Hacker News new | past | comments | ask | show | jobs | submit login
Jid – Drill down JSON data incrementally (github.com)
196 points by jamslater on Dec 3, 2016 | hide | past | web | favorite | 54 comments

Ok, I've just hacked a version of this that uses jq[0] underneath, so you can do all the sorts of fancy queries jid originally doesn't support: https://github.com/fiatjaf/jiq

[0]: https://stedolan.github.io/jq/manual/

In less that 24 hours since the post, you've managed to shoehorn jq in (looks like about 6 hours of work from commits). Nice work! Really shows the power of OSS.

Bravo & Thanks! :D

The JSON crowd is re-inventing LISP. Originally, JSON was a subset of what you could pass to "eval()". Yesterday, state machine programming in JSON. Today, an inspector.

Any data serialization format which could be represented by S-Expressions could be said to be emulating Lisp.

Doesn't mean they are.

But yes, I agree with the core of your comment, though I usually harken to XML for a more visceral reaction. First there was a self-formatted schema and tooling to verify it. Then an RPC specification. Followed by parsers built to fit special needs (such as comments). Inspectors, transformers, pretty printers, incremental parsers, bash integrations, namespaces...
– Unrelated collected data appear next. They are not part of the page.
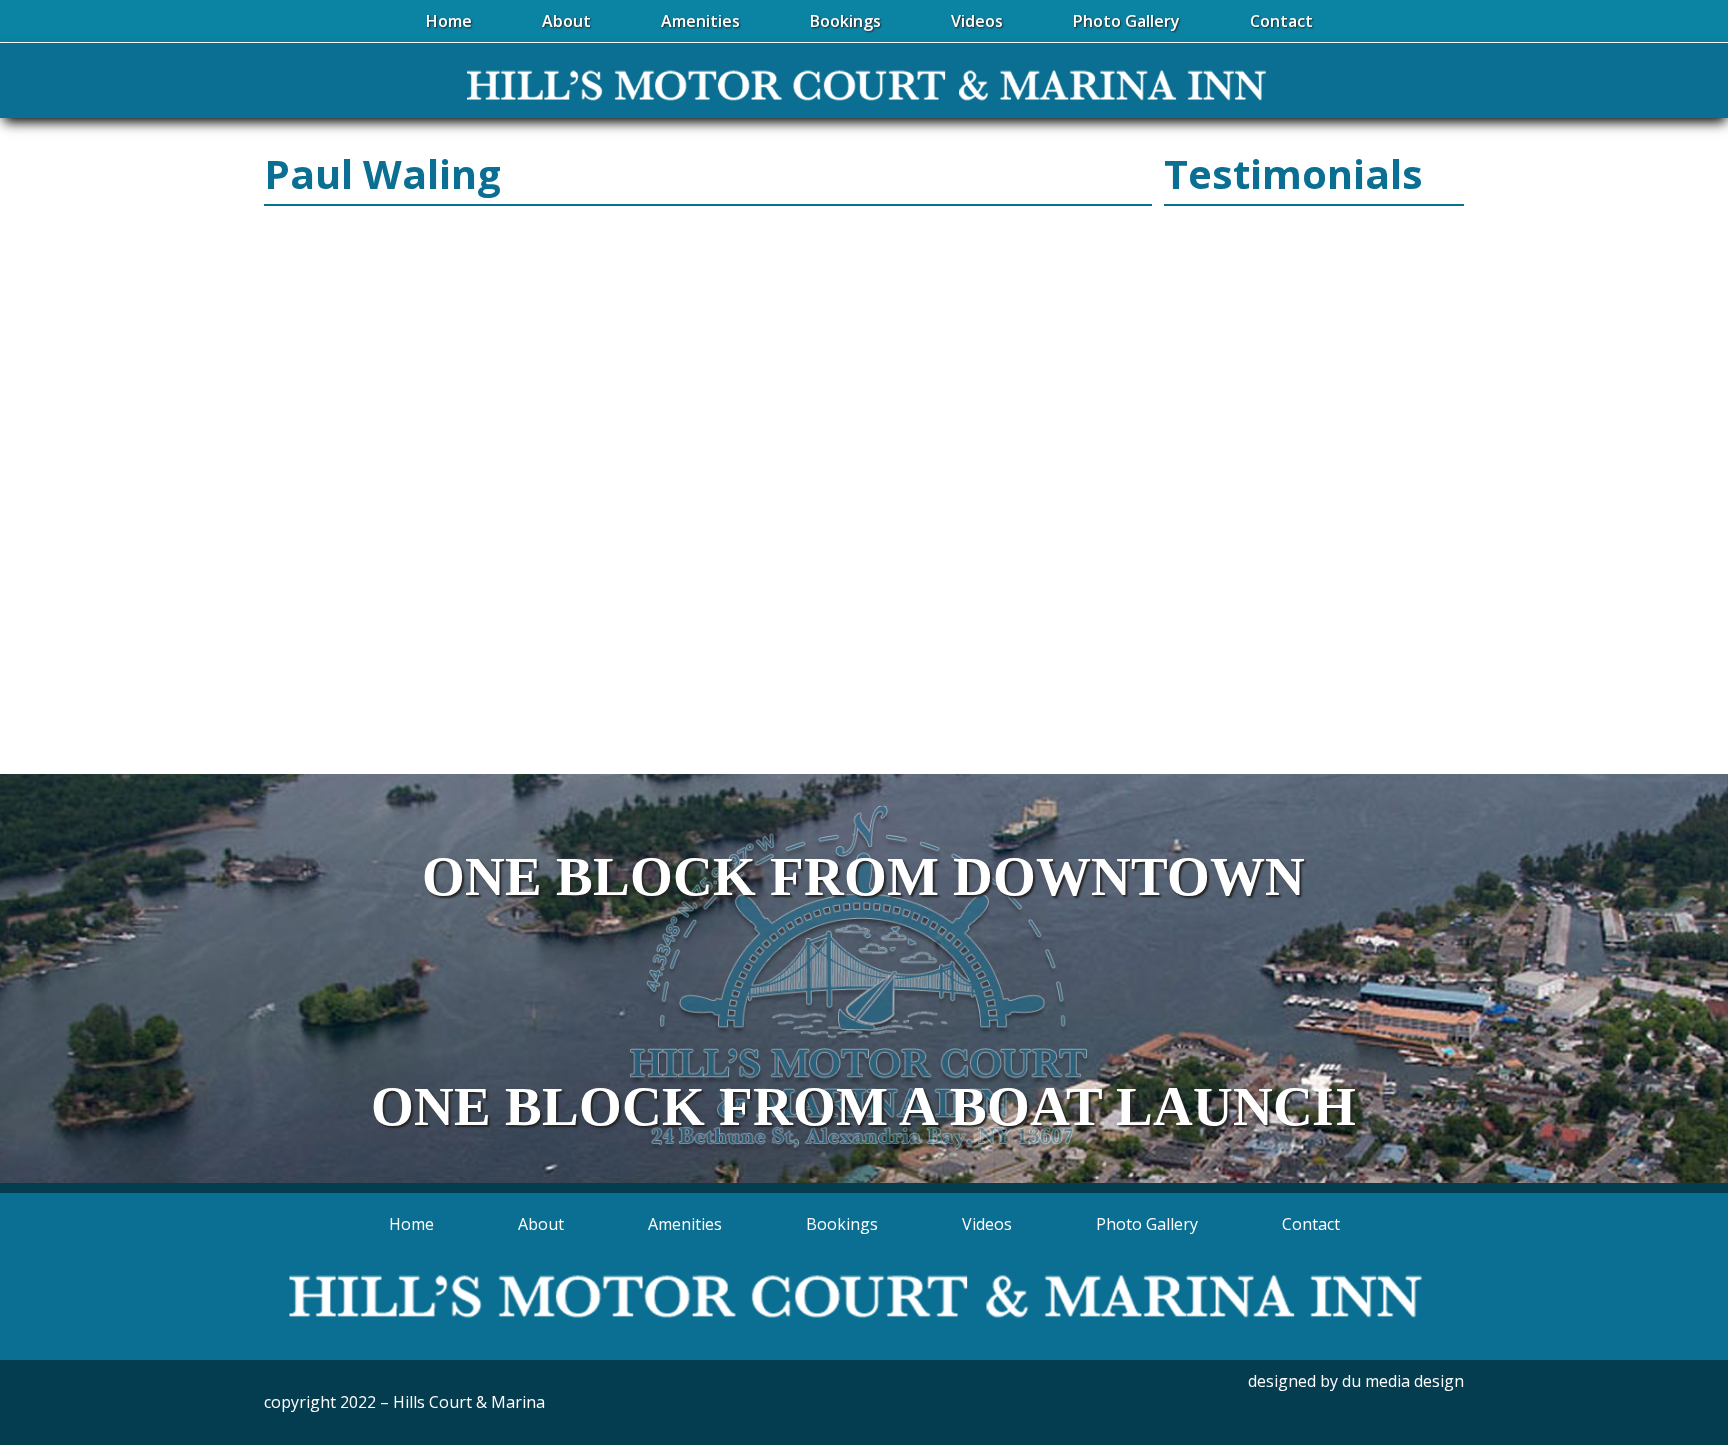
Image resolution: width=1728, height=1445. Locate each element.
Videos (987, 1224)
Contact (1311, 1224)
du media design (1403, 1381)
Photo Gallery (1147, 1224)
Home (411, 1224)
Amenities (685, 1224)
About (541, 1224)
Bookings (842, 1224)
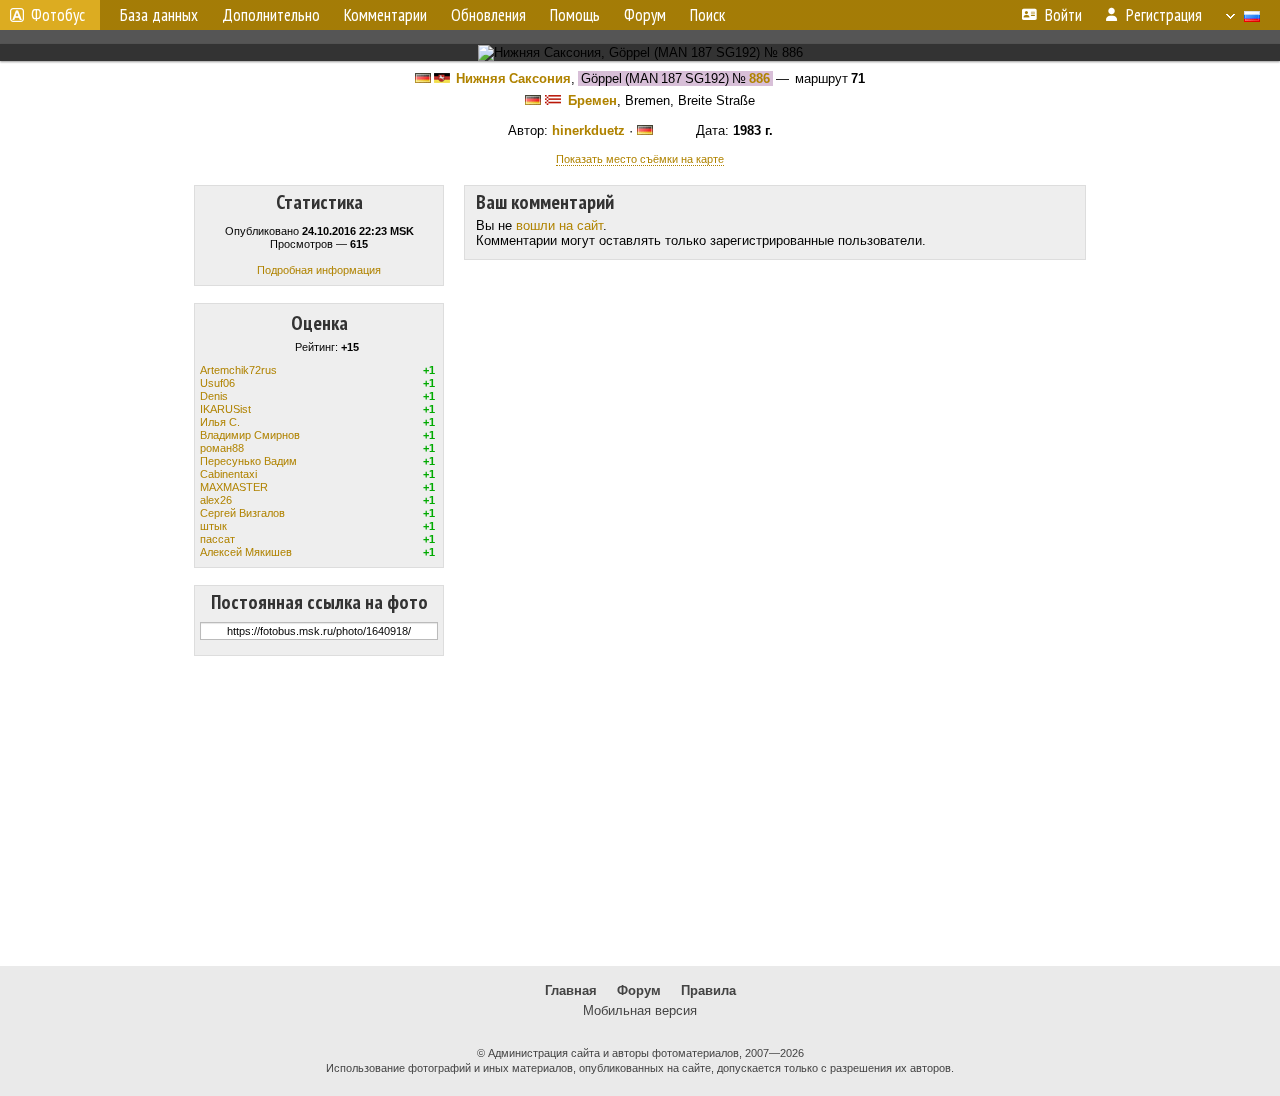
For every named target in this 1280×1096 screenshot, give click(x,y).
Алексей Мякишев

Programming history is definitely cyclical.

I expect that will eventually happen whenever you have a popular enough data format and stick with it long enough. All the same tools get reinvented. Start over with a new format and the tools all have to be rebuilt from scratch.

But this isn't to say that new languages should never be invented. Just that there's a lot more work involved than anyone would expect.

That's an interesting way of viewing it, I guess it applies to JavaScript as well. There is a lot of discussion regarding how the Javascript community is re-inventing the wheel, but I guess once enough impetus arives to a language then re-tooling is inevitable.

Except JSON has a huge advantage Lisp doesn't: it's close to, or in some cases identical to, the data-structure syntax of several popular programming languages. Lisp's particular s-expression syntax is not close to or identical to any programming language other than Lisp.

In other words: once you decide you don't want to program in Lisp, Lisp's way of representing data stops being a useful syntax for representing your data. Undervaluing this realization (and worse, reacting smugly when interacting with people who don't share your undervaluing of this) is a big part of the gulf between Lispers and the rest of the world.

> not close to or identical to any programming language other than Lisp.

It's close to the Lisps, Scheme, Racket, Clojure, and many others.

You are correct that the popularity of Ruby, Python, and JavaScript has eclipsed the popularity of these languages, and so the popularity of JSON has eclipsed that of s-expressions.

Scheme, Racket and Clojure are all Lisp-family languages if not arguably Lisps in and of themselves.

By that token, JavaScript and PHP are C-family languages


I don't see where checkbox ticking will get us.

They are C-family languages.

It should be unsurprising that languages which have adopted Lisp's syntax/programming model to a larger degree will also naturally find Lisp's syntax/programming model to work for them, while languages that haven't... won't.


> In other words: once you decide you don't want to program in Lisp, Lisp's way of representing data stops being a useful syntax for representing your data.

Even if you code in C++, you can find Lisp's surface syntax simple enough to read and write. Now, if your language already defines a "read" function, sure, go with it.

As I said: if I wanted to write Lisp I'd write Lisp. I've already chosen not to write Lisp. I have no incentive to make my language parse Lisp when something much closer to my preferred language's data structure syntax is available.

The mere fact that a solution exists for a problem does not mean it is the best possible solution for all possible people in all possible cases, nor that there can never be a reason to develop or prefer another solution.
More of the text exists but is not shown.